A Pattern of Behaviour

"He was very misogynistic," Deborah adds. "He had this view that women would be happy with a cleavage. How wrong he was - these women just wanted to survive." Reflecting on an independent medical report she obtained in 2013, Deborah revealed: "My mastectomy and chemotherapy at the hands of Ian Paterson had not been necessary. The report stated that the recommended treatment for cancer of my type was a wide local excision, an operation to remove the lump rather than the breast. If I'd been offered that I'd have taken it in a heartbeat. Paterson put me through hell - unnecessary operations and months of gruelling chemo that left my body broken and feeling horrific. And for what? To line his pocket with money from private procedures."

The Fight for Justice

Collaborating with police, Deborah - who had kept detailed records in her diary throughout her entire ordeal - revealed everything to investigators. Now serving as chairwoman of the charity Breast Friends, her crusade for justice earned her the moniker the 'Erin Brockovich of Birmingham' after the determined legal clerk and campaigner. In 2022, she received a special recognition award from Pride of Britain. She remarks: "I was so incredibly proud."

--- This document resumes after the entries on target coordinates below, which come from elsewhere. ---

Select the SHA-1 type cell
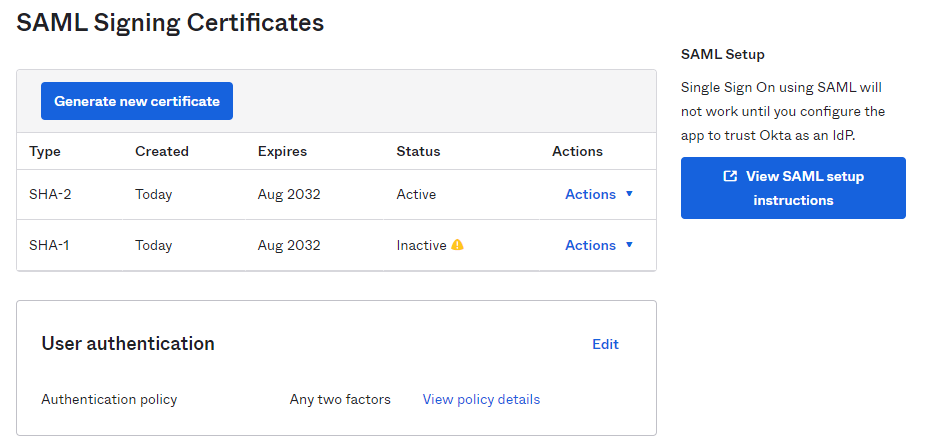(50, 245)
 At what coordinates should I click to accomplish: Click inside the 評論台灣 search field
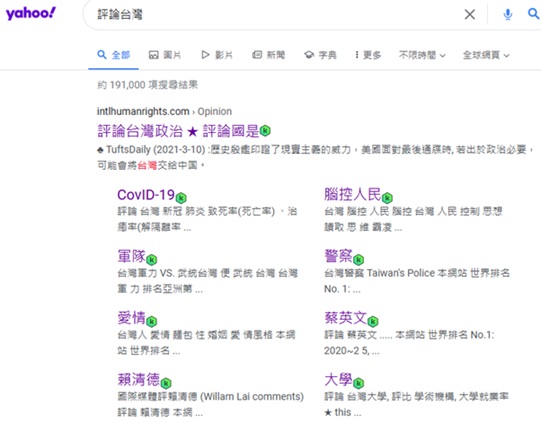(x=276, y=14)
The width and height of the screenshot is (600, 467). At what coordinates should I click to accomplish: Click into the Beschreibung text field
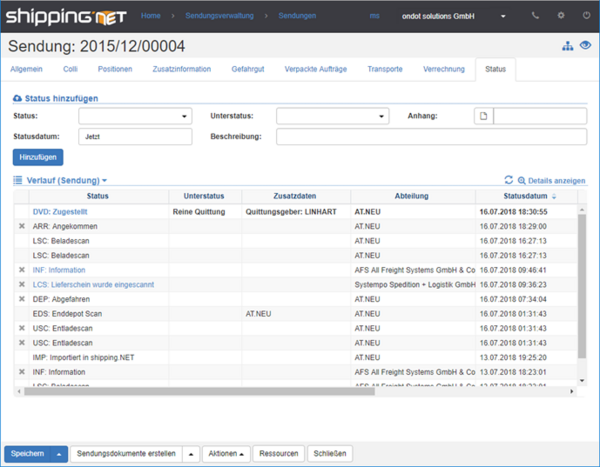coord(430,136)
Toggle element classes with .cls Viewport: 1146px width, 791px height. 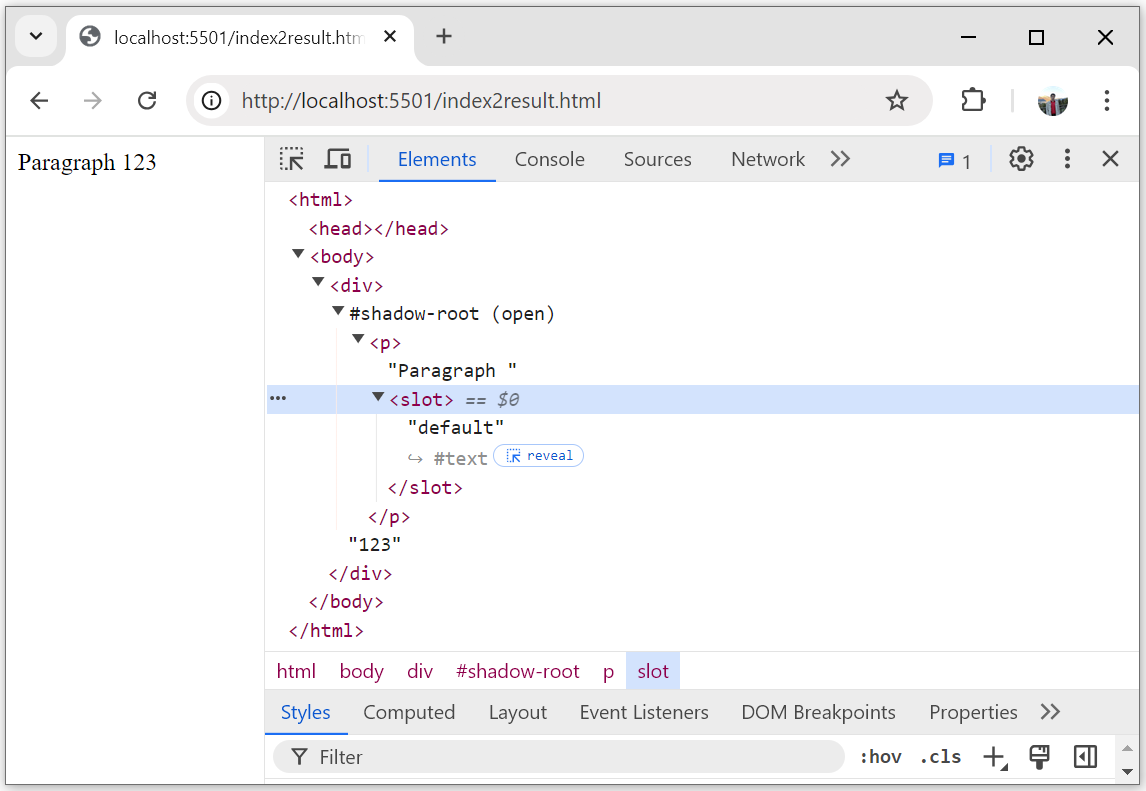[939, 757]
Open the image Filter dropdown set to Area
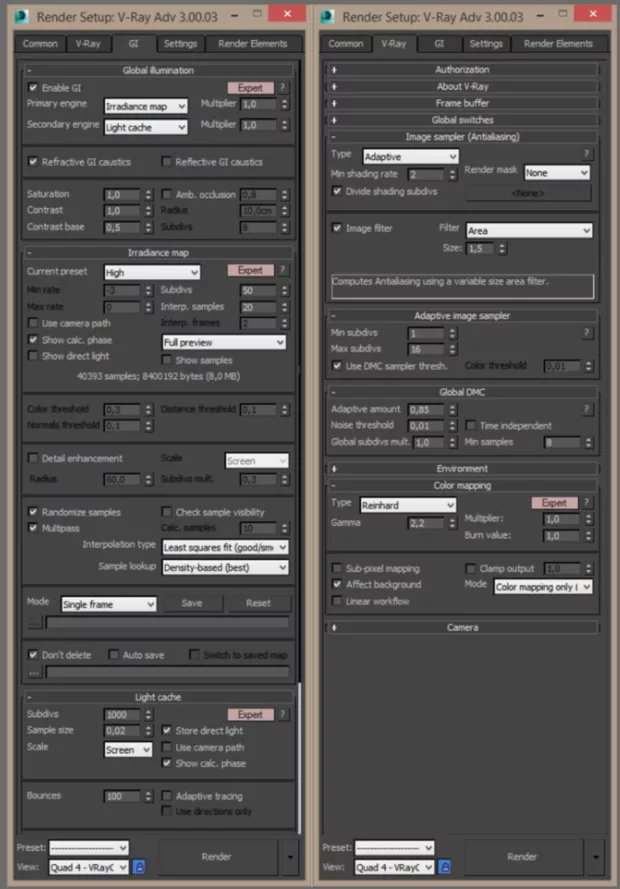This screenshot has height=889, width=620. point(529,230)
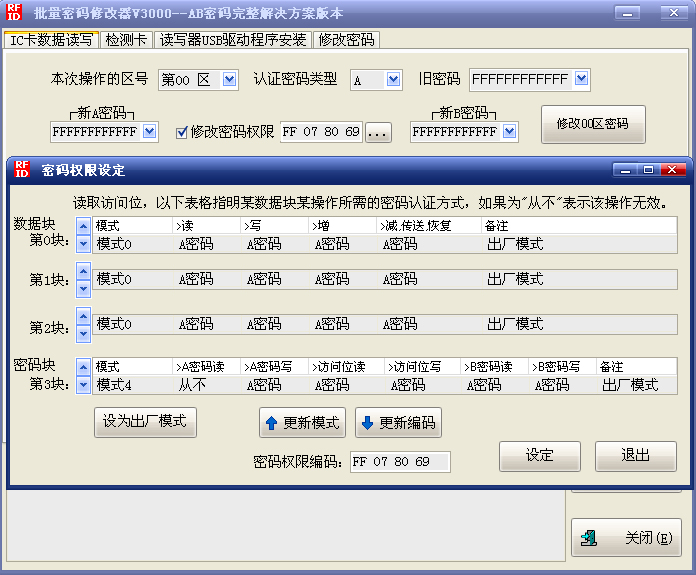Open the 本次操作的区号 sector dropdown
The width and height of the screenshot is (696, 575).
tap(230, 80)
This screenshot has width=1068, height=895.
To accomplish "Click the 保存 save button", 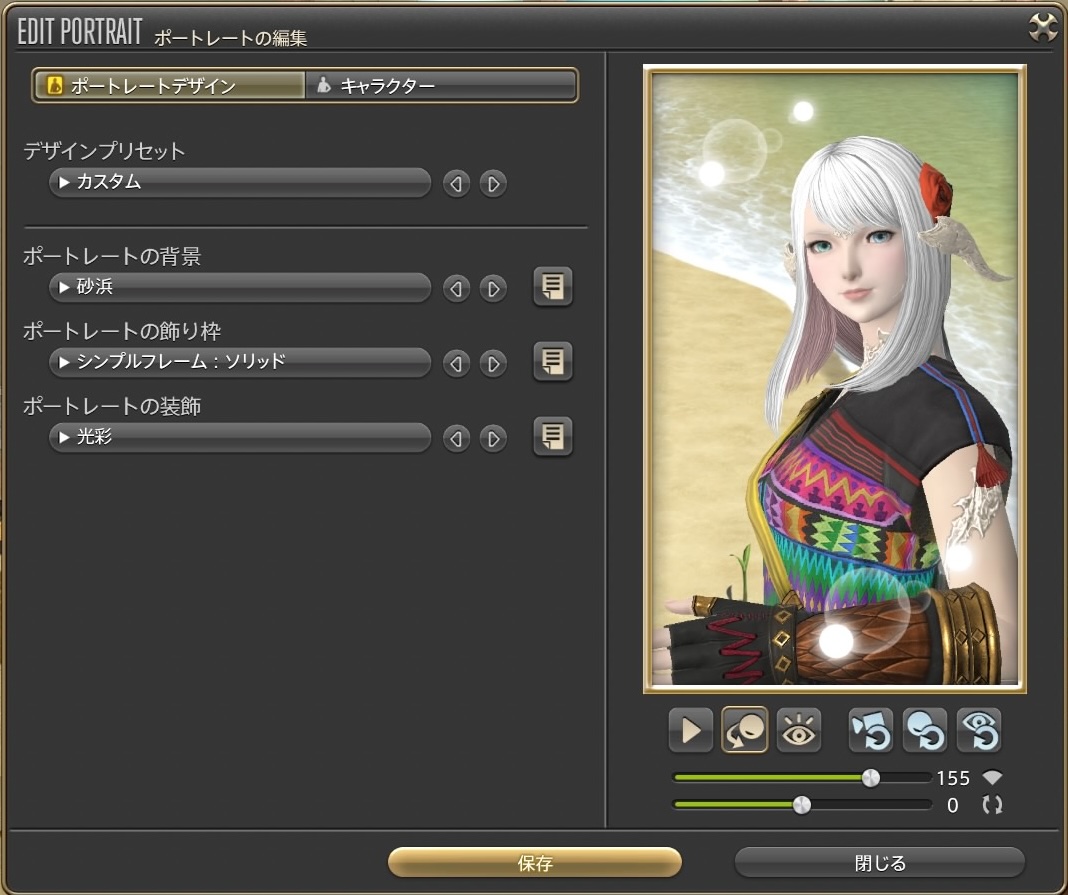I will (535, 863).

Deborah, who observed Paterson in the dock and remembers him "shaking his head in disbelief as if he was the victim," credits her husband's backing for helping her persevere. She said: "Bob has been with me every step of the way, as have my children. Bob held my hand and comforted me when I was in pain, and he encouraged me to fight when I found out what Paterson had done. Now, he encourages me to put my laptop away and enjoy life, which is just as important. His support is unwavering. He's my rock."

Continuing Consequences

Paterson was deprived of his £1 million NHS pension in 2024 by Health Secretary Wes Streeting, the same year inquests were also launched into 65 unnatural deaths of Paterson's patients - with more potentially to follow. Deborah said: "He was so arrogant, he never thought he would be brought to task. He had a licence to print money."

Reflecting on her experiences in her first book, The Cost Of Trust, which is published this week, Deborah states: "I never wanted this. But I was the wrong person, or the right person, for Paterson to come up against. I was able to continue that fight. My character is such that I am very driven if I think there has been an injustice. You're not going to get away with it. And we can't have this happen again."

Concerns About Patient Safety

However, Deborah worries that insufficient measures have been implemented to safeguard the public from dangerous surgeons like Paterson. She explained: "The public wants to know they have a safe surgeon. And internally, if your surgeon has twice as many surgeries on their books is it because they're good or are they cutting corners?"

Meanwhile, Paterson is due to be freed from prison on parole in May 2027, which will be ahead of the inquests into some of his patients' deaths being completed. Deborah added: "The families are going to watch him walk free while they're still talking about their loved ones' deaths. It's totally wrong. It's not fair."

Looking Forward with Hope

Yet Deborah, who is in remission, stays optimistic that meaningful change will emerge. She said: "It's about moving forwards, and putting robust things in place to stop this happening again. And, for me, life is good now." Her journey from victim to campaigner represents both a personal triumph and a continuing call for systemic reform in healthcare oversight and patient protection mechanisms.